Description of the task - Extract the Schedule 29 passage on telecommunication rights and Lloyd's syndicate rights in full, reproducing every word and mark without alteration.

-------- Selected extract

SCHEDULE 29 continued PART 14 continued
128 (1) This Schedule applies to an existing asset consisting of a licence or other right within Schedule 23 to the Finance Act 2000 (c. 17) (certain telecommunication rights).
(2) This Schedule has effect in relation to the asset—
(a) as regards amounts to be brought into account for tax purposes in accounting periods ending after commencement, and
(b) as if amounts brought into account for tax purposes in earlier accounting periods under Schedule 23 to the Finance Act 2000 (c. 17) had been so brought into account under this Schedule.
(3) If the asset—
(a) was acquired before the beginning of the first accounting period to which this Schedule applies in relation to it, and
(b) is a chargeable intangible asset immediately after the beginning of that period,
it shall be treated for the purposes of Part 7 (roll-over relief on realisation and reinvestment) as if it had been a chargeable intangible asset at all material times between its acquisition and the beginning of that period.
(4) Schedule 23 to the Finance Act 2000 shall cease to have effect for the purposes of corporation tax as regards accounting periods ending after commencement.
129 (1) This Schedule applies to an existing asset consisting of the rights of a member of Lloyd’s under a syndicate within the meaning of Chapter 5 of Part 4 of the Finance Act 1994 (c. 9) (taxation of corporate members of Lloyd's).
(2) This Schedule has effect in relation to the asset as regards amounts to be brought into account for tax purposes in accounting periods ending after commencement.
(3) For the purposes of paragraph 9(5) (writing down on accounting basis: calculation of amount of debit for tax purposes) as it applies to the first accounting period to which this Schedule applies in relation to such an asset, the tax written down value of the asset shall be computed under paragraph 27 as if the debits to be deducted under that paragraph included all accounting losses previously recognised in respect of the asset, whether or not they gave rise to a deduction for tax purposes.

----------------
-------- Recorded information

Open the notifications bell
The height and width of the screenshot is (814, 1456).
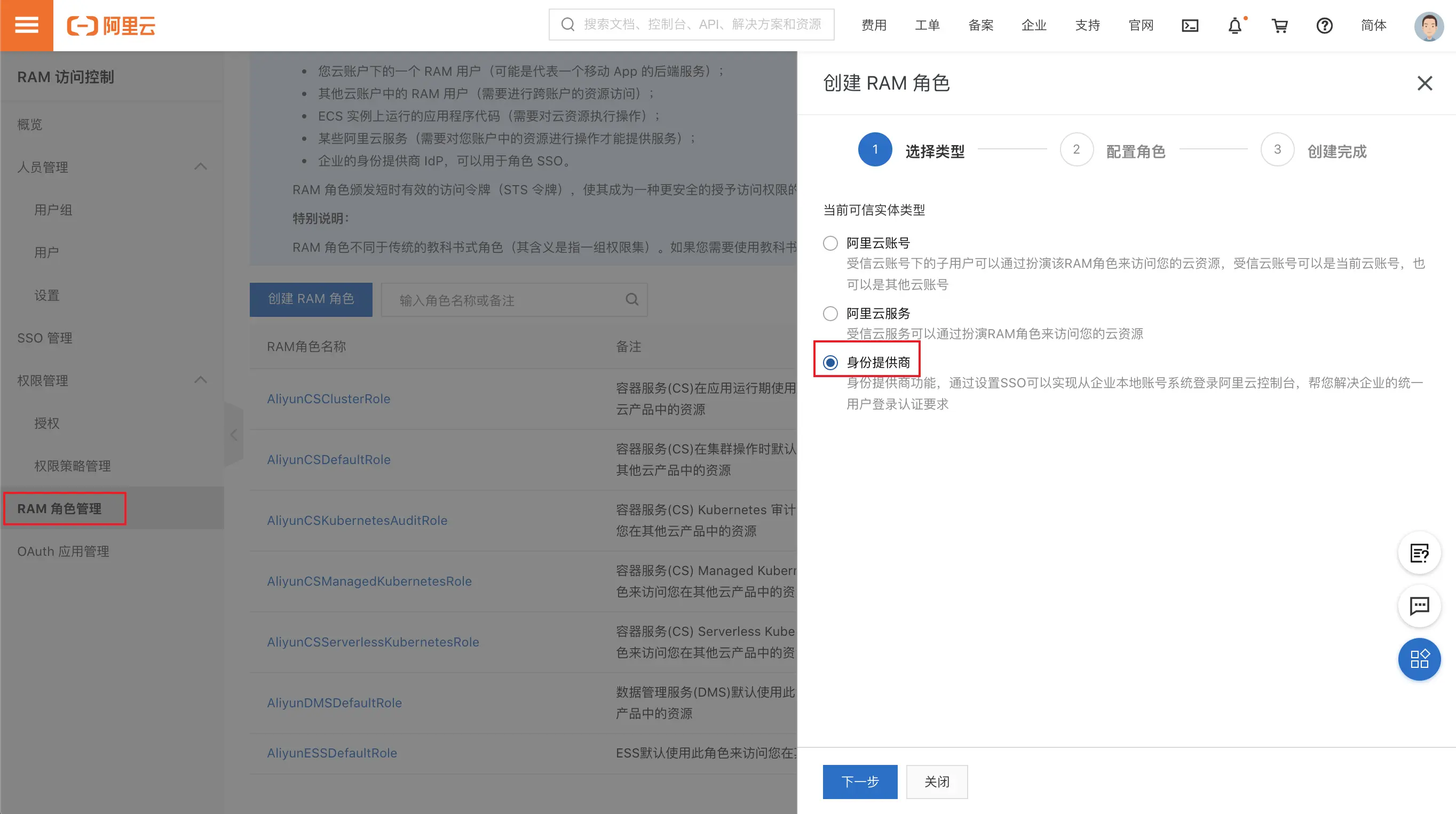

----------------

Exercise answer -
SCHEDULE 29 continued PART 14 continued
128 (1) This Schedule applies to an existing asset consisting of a licence or other right within Schedule 23 to the Finance Act 2000 (c. 17) (certain telecommunication rights).
(2) This Schedule has effect in relation to the asset—
(a) as regards amounts to be brought into account for tax purposes in accounting periods ending after commencement, and
(b) as if amounts brought into account for tax purposes in earlier accounting periods under Schedule 23 to the Finance Act 2000 (c. 17) had been so brought into account under this Schedule.
(3) If the asset—
(a) was acquired before the beginning of the first accounting period to which this Schedule applies in relation to it, and
(b) is a chargeable intangible asset immediately after the beginning of that period,
it shall be treated for the purposes of Part 7 (roll-over relief on realisation and reinvestment) as if it had been a chargeable intangible asset at all material times between its acquisition and the beginning of that period.
(4) Schedule 23 to the Finance Act 2000 shall cease to have effect for the purposes of corporation tax as regards accounting periods ending after commencement.
129 (1) This Schedule applies to an existing asset consisting of the rights of a member of Lloyd’s under a syndicate within the meaning of Chapter 5 of Part 4 of the Finance Act 1994 (c. 9) (taxation of corporate members of Lloyd's).
(2) This Schedule has effect in relation to the asset as regards amounts to be brought into account for tax purposes in accounting periods ending after commencement.
(3) For the purposes of paragraph 9(5) (writing down on accounting basis: calculation of amount of debit for tax purposes) as it applies to the first accounting period to which this Schedule applies in relation to such an asset, the tax written down value of the asset shall be computed under paragraph 27 as if the debits to be deducted under that paragraph included all accounting losses previously recognised in respect of the asset, whether or not they gave rise to a deduction for tax purposes.